- [Data for this task]:

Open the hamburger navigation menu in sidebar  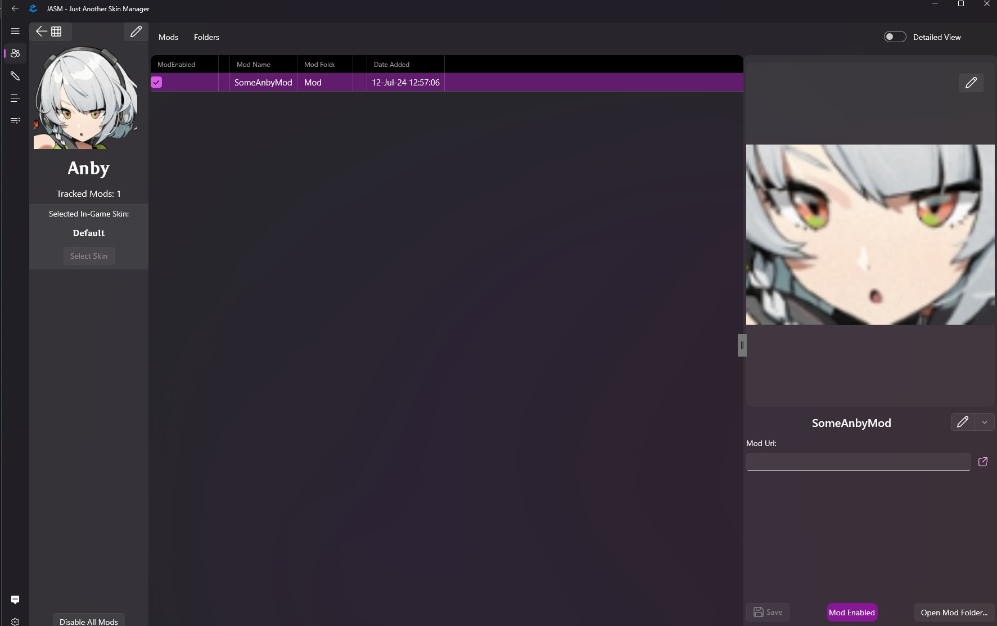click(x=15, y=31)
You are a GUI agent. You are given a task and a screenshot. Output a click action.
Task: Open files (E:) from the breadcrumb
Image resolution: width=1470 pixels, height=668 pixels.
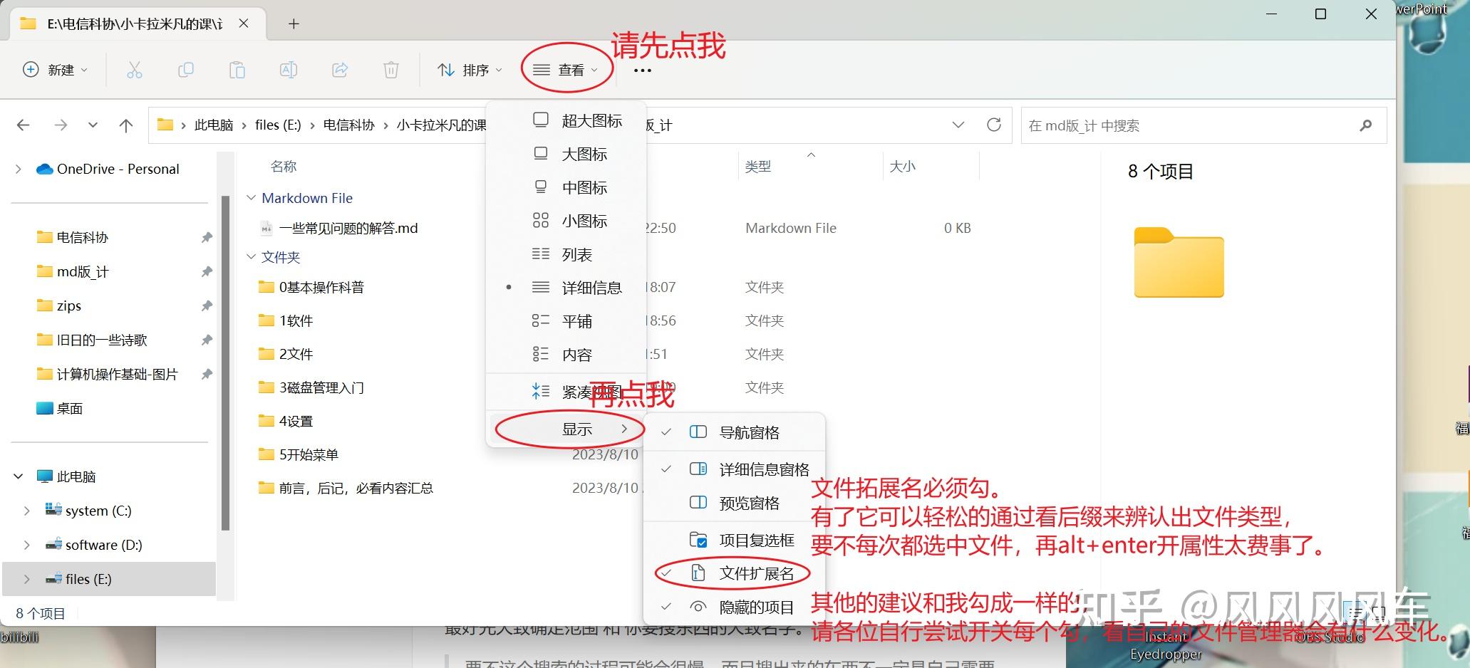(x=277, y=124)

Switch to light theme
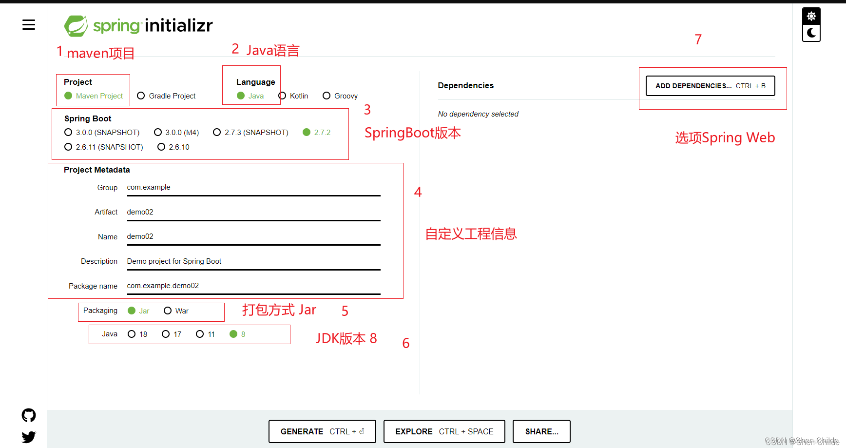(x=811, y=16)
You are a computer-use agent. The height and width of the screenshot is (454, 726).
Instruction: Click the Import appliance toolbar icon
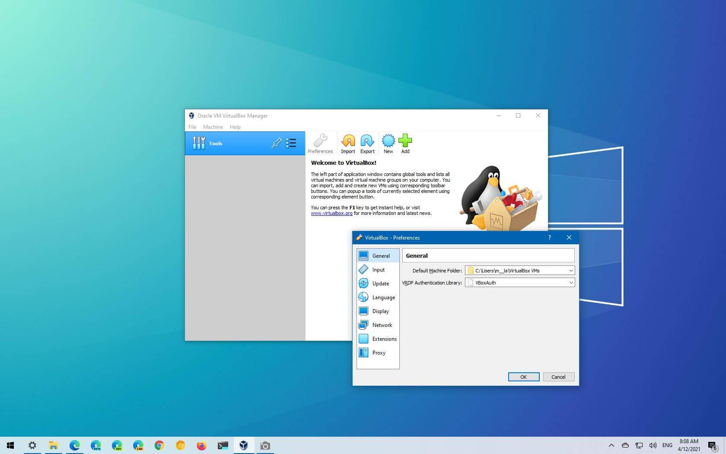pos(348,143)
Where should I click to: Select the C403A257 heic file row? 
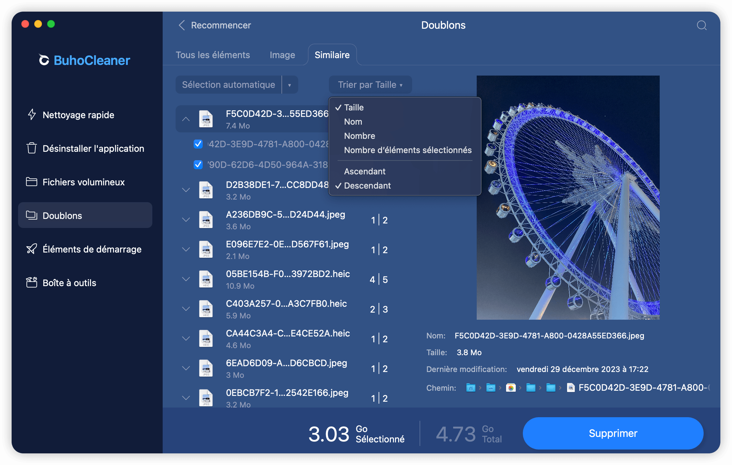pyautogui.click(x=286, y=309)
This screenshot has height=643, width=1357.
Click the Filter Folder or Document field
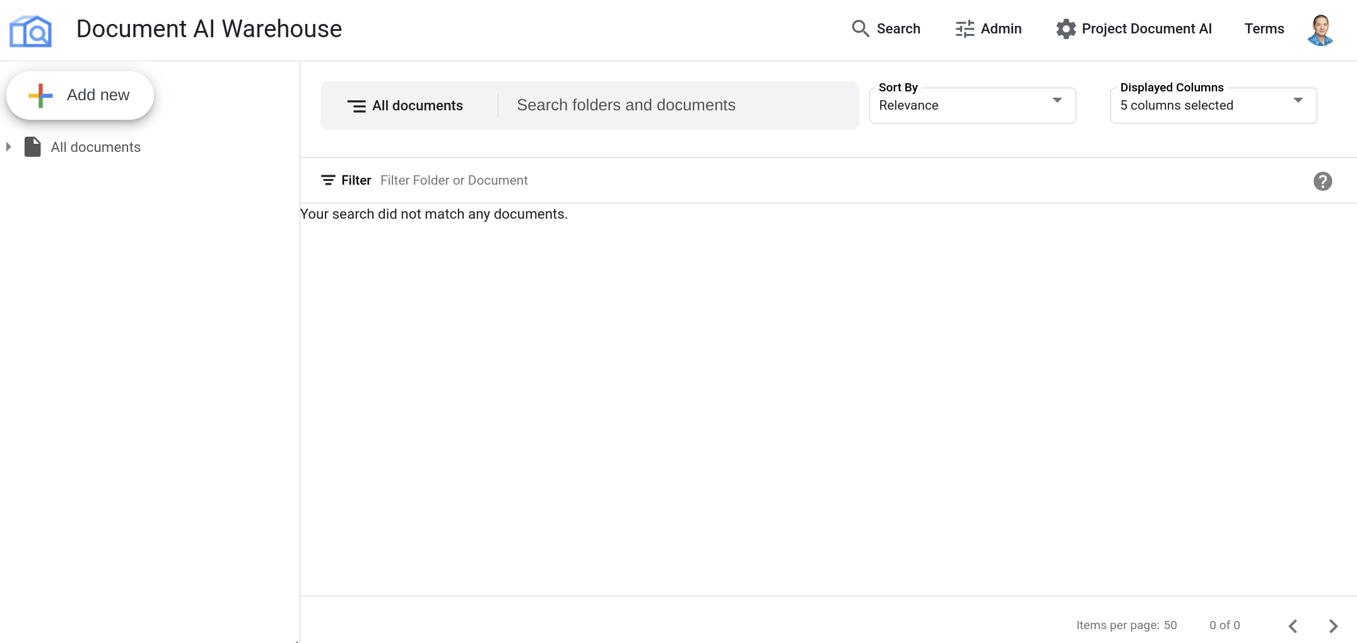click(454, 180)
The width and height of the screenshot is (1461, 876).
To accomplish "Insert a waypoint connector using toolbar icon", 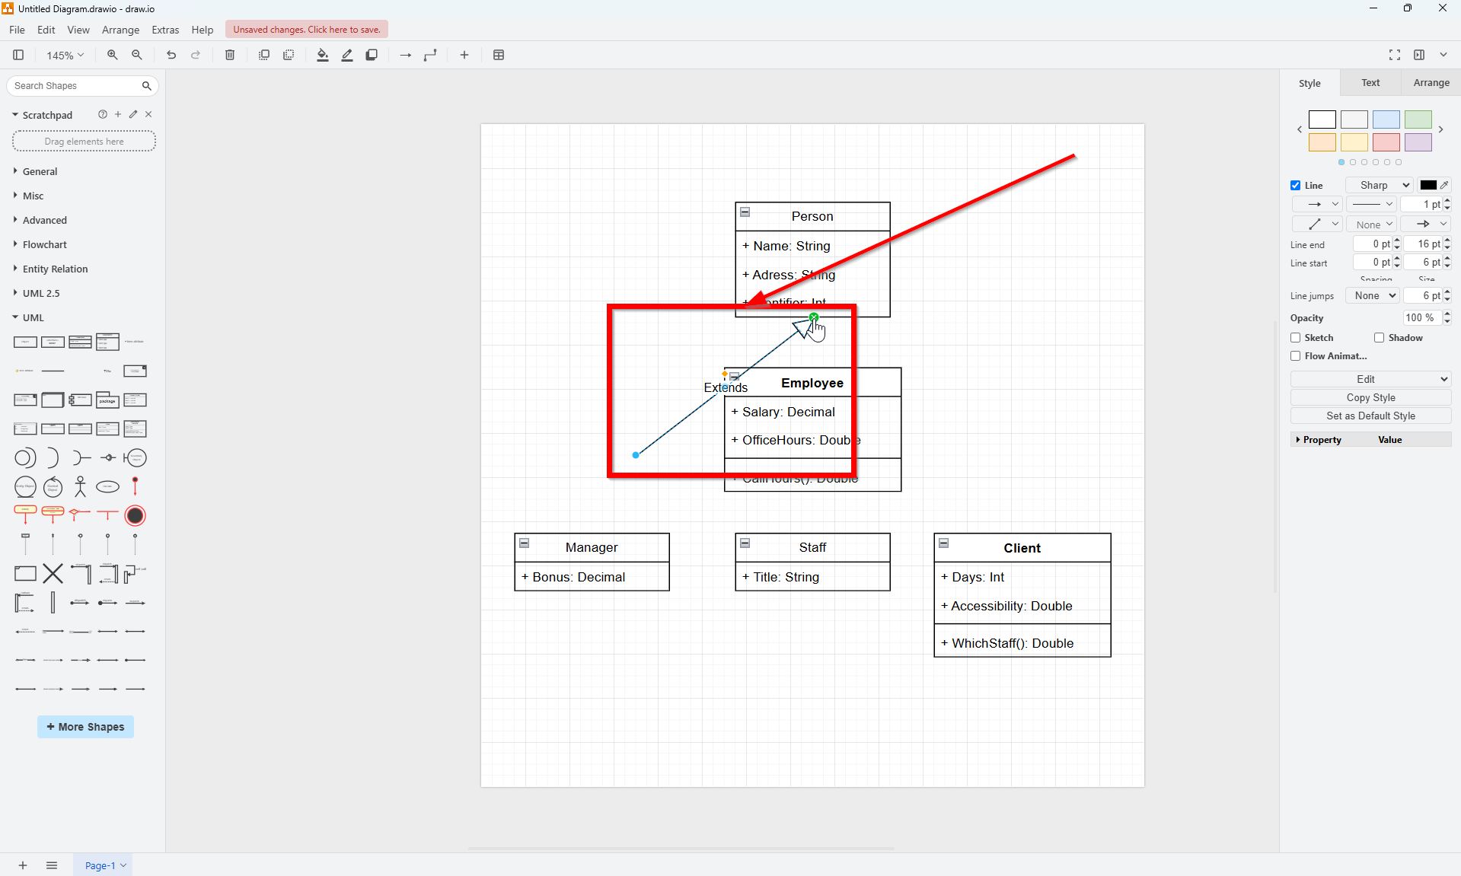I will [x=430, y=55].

- [Activity]:
Whenever a line of the material above contains the string "agent", copy that line out.

- [Output of the exercise]:
You are a GUI agent. You are given a task and a screenshot. Output a click action.
You are a computer-use agent. The height and width of the screenshot is (454, 726).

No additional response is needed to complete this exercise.